As people become absorbed by the notion of conspicuous consumption, they go to great lengths—or to great debts—to keeping up appearances: having a glamorous home, backyard pool, car or country club membership.
Back in 1913, the late illustrator Arthur R. Momand created a comic strip called, “Keeping Up with the Joneses,” which featured the McGinis family, who struggled to stay in line with their neighbors, the Joneses. At the time, it was meant as a joke, yet more than a century later, the term still takes hold in neighborhoods across America.
While outdoing your peers with material items might seem appealing, there are many reasons why prioritizing the challenge of “keeping up with the Joneses” could lead to major financial mishaps. Since the path of financial success is more a marathon than a sprint, it’s important to keep a long-term outlook when making any important decisions about money. As a result, you should switch your mindset from “how can I keep up with the Joneses?” to “how can I improve the equity in my home over time?”
Here are some simple steps you can take today to improve the equity in your home over the long-term.
Make a big down payment
By making a larger down payment—more than 20%—you’ll instantly have more equity in your home. This will reduce the interest you’ll need to pay on your mortgage and could potentially eliminate the need for private mortgage insurance, which typically costs between 0.5-1% of your entire loan amount on an annual basis. If you had a $200,000 loan and a 1% PMI fee, this, alone, could save you $2,000 a year.
Select “keeping up” improvements that add value to your home
Some home remodeling projects deliver a higher return on investment than others. To keep the value of your home going up over time, you’ll want to identify which projects will provide the most value during resale. A garage door replacement, which costs an average of $3,470, according to Remodeling magazine’s 2018 Cost vs. Value report, provides an average resale value of $3,411. Other improvements that pay big include replacing vinyl siding on the exterior of your home with stone veneer, which recoups an average 97.1% of the costs, and replacing your entry door with a steel door, 91.3 percent. Furthermore, a wood deck addition recoups an average of 82.8% of the costs and a minor kitchen remodel recoups an average of 81.1%. For more details, check out this article from Bankrate.

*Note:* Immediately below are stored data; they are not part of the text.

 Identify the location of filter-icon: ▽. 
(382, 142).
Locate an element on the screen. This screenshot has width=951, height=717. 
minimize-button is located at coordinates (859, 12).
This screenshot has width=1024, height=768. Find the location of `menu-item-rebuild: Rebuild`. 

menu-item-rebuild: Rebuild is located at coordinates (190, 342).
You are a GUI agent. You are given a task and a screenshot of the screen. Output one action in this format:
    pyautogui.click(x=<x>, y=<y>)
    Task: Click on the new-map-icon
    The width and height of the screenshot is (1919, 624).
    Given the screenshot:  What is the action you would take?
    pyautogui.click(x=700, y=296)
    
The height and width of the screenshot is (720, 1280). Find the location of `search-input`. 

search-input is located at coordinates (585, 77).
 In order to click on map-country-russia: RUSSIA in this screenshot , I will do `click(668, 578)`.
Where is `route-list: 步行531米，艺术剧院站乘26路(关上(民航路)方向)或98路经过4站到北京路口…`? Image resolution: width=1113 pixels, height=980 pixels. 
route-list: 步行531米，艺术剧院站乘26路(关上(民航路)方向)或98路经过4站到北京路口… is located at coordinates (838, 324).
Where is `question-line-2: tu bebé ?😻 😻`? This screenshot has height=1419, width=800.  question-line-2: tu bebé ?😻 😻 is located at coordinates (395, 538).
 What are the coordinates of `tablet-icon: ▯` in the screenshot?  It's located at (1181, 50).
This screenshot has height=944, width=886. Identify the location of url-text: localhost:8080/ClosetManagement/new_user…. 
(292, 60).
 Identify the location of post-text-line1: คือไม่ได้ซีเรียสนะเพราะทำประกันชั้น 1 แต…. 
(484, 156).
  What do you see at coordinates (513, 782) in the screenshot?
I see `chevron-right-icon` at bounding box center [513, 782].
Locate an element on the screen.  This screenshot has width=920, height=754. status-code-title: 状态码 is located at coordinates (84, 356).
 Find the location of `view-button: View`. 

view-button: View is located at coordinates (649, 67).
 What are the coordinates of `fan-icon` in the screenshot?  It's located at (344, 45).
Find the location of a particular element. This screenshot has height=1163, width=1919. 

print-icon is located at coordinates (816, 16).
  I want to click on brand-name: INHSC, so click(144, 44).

Pay down the principal on your loan
Contributing higher payments than the minimum to your mortgage will help you pay off your home sooner and reduce the interest you’re handing over to the lender. Consider a 15-year mortgage, or if that’s not within reach, prioritize paying off your mortgage ahead of big-ticket purchases like a new car or a country club membership. If there are two working adults in your family, consider budgeting to live off of one person’s salary, and put the other salary towards helping to pay down your home debt.
Hire a certified home inspector
Routinely hiring a certified home inspector—even if you’re not planning to sell in the near future—could help to improve your home’s value. Doing so will help you identify any issues that need to be tackled now to minimize future risk over time. For example, knowing about a termite problem now could save lots of money in repairs down the road, or if you know that your roof will need to be replaced in the next few years, you can start budgeting for it and hold off on other projects you were considering.
Keeping up with energy-efficiency
Home features like double-paned windows, enhanced attic insulation, efficient appliances and LED lighting can all increase home value. By scheduling an assessment with a certified energy auditor or with your utility company, you can gain a better understanding of which upgrades could help your home run more efficiently.
While the idea of keeping up with the Joneses can provide immediate satisfaction, resisting the temptation to have the latest and greatest possessions can pay dividends down the road. Follow the rule of thumb of focusing on building your home equity, and chances are, the Joneses will be wishing they were in your financial situation years from now.